I took my Grade 6 exam this week - am hoping for a Merit. Think it went well enough.

Does anyone have any suggestions as to some peices that you would recommend playing to expand on my technical abilities before moving on to Grade 7?

I am keen to move on, but want to increase my skills at the same pace.

Thanks guys,

Ant
superflute
After my grade 6, I got the Czeny (I think that's how you spell it) 101 exercises (or is it studies?) Anyway, it has loads of little exercise to help you practise arious things. Bit like the dozen a day were if you ever had those, except harder and without the pictures. I mostly use mine to work on strengthening my very small hands and wrists.
petrat
Yes, Czerny exs are very useful. You might enjoy Tuneful Graded Studies by Dorothy Bradley also. Look at books three and four.
BBTOTW
Definitely Czerny and Hanon smile.gif Hanon's great if you're in a can't-be-bothered-to-think mood!
Fred
Well done for the grade 6, I hope you get the result you want. To answer your question, it depends on what you mean by technique and which areas of your playing you feel need improvement. If you haven't done any Bach 2 or 3 part invientions yet I would recommend learning some of those before moving on; they help you learn to identify and bring out the different voices in a piece of music.
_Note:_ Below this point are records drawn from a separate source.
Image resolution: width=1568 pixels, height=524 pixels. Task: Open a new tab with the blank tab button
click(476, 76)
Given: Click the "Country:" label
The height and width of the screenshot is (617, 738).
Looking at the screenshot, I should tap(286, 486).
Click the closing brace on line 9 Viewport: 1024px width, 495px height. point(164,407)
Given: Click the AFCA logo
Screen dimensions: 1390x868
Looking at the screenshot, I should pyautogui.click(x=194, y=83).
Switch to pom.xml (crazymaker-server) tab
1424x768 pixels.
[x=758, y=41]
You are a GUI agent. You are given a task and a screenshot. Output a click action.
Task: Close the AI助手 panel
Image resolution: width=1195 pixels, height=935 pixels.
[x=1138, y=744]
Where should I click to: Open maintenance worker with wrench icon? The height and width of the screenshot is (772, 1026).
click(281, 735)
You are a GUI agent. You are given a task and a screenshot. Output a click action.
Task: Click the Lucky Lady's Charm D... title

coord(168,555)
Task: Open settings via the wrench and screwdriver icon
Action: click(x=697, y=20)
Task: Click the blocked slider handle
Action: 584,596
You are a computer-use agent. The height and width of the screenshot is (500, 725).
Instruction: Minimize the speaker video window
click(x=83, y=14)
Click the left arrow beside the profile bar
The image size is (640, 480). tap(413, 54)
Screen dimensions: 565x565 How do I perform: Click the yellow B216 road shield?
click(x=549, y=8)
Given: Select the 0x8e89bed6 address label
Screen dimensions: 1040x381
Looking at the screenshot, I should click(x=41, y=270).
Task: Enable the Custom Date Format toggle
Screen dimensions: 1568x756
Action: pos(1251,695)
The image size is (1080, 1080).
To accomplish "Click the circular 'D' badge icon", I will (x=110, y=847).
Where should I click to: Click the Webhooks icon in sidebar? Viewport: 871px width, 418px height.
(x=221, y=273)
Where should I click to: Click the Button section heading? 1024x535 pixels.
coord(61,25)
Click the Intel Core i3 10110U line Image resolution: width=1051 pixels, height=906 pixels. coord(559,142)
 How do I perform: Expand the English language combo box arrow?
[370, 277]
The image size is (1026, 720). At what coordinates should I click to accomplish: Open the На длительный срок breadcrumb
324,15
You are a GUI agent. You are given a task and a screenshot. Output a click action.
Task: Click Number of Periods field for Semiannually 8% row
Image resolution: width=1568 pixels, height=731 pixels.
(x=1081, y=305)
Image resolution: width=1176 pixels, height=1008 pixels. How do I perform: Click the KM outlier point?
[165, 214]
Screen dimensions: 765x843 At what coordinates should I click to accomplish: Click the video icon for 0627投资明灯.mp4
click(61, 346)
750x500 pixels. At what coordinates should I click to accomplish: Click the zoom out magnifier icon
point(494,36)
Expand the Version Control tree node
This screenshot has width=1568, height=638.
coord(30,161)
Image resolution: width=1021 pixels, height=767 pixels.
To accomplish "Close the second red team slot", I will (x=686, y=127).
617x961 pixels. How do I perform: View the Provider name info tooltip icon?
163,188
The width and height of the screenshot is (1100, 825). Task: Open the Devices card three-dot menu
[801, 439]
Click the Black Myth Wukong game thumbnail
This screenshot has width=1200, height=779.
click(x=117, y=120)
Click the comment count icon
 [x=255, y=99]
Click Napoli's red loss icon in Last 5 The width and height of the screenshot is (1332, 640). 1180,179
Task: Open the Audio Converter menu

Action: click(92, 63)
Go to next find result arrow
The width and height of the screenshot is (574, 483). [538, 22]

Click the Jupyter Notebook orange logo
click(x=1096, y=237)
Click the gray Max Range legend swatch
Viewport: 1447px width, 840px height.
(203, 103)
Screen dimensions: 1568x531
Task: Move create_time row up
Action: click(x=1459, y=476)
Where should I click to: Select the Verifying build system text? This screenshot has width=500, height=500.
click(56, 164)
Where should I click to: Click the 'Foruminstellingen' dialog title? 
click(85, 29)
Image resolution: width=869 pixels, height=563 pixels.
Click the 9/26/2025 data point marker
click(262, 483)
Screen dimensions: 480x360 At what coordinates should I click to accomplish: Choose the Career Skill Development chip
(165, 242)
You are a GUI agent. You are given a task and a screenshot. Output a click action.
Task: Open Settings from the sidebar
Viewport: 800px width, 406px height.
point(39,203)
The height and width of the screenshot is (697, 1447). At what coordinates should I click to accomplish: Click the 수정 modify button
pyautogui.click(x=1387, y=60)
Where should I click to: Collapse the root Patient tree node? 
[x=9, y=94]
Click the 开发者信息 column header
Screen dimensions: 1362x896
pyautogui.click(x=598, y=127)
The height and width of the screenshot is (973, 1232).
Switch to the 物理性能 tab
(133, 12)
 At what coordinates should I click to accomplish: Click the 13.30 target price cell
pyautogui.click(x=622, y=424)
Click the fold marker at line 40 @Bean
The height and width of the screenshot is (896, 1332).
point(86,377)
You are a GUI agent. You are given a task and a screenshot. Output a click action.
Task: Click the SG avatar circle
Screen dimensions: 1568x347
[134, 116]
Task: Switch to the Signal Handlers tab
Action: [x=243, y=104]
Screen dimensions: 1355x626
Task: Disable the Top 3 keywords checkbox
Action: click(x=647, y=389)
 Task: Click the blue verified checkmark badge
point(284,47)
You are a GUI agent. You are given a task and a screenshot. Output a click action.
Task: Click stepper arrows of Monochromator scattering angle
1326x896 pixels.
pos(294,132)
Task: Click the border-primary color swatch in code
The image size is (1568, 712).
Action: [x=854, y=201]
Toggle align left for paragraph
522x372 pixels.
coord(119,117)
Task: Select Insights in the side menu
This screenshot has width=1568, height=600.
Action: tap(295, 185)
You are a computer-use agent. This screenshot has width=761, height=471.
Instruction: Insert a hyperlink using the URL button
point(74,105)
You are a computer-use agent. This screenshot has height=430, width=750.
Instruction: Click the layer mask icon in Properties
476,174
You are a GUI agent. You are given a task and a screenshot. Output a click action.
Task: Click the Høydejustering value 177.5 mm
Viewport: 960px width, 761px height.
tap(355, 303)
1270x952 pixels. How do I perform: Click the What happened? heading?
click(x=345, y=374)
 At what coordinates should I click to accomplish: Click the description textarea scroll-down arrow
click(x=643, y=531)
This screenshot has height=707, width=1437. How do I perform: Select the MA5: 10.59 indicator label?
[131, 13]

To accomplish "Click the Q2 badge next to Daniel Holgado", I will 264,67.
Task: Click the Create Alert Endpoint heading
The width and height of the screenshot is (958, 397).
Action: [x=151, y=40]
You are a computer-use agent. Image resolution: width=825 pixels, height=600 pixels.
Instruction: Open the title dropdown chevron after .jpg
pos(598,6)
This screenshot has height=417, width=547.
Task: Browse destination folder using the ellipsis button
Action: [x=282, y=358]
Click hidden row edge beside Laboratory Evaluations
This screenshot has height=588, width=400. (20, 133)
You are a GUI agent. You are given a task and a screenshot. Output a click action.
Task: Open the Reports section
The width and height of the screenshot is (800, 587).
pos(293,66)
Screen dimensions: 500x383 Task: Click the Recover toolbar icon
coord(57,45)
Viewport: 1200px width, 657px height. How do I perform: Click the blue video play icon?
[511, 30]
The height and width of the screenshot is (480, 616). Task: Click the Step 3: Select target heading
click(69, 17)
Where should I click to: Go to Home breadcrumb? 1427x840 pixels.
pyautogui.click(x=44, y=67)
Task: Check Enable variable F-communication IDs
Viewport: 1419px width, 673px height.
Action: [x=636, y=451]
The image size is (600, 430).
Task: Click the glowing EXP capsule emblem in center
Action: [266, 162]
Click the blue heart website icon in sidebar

Haydn is good for practising speed, precision and staccato (Gypsy Rondo). Satie (Gymnopodies) and Gliere (equisses) have some nice easy-looking pieces which require you to work on pedalling and subtleties of tone. And of course, learning all the scales and arpeggios for grade 7 will give your fingers a good workout! wink.gif
Mad Tom
Hanon is dry and boring, though it has its uses. For example if you are returning to practice after a lengthy break a few days of Hanon can quickly build some speed-endurance. I suppose Czerny, Clementi, Burgmuller and the rest can be made to sound OK, but I'd rather spend the time on learning more substantial music, real music, that people can enjoy listening to. If you are going to learn Clementi, at least learn the Sonatinas which are real music, instead of the studies which are not. The sonatinas are quite easy, but fun, and can be nice flamboyant show pieces.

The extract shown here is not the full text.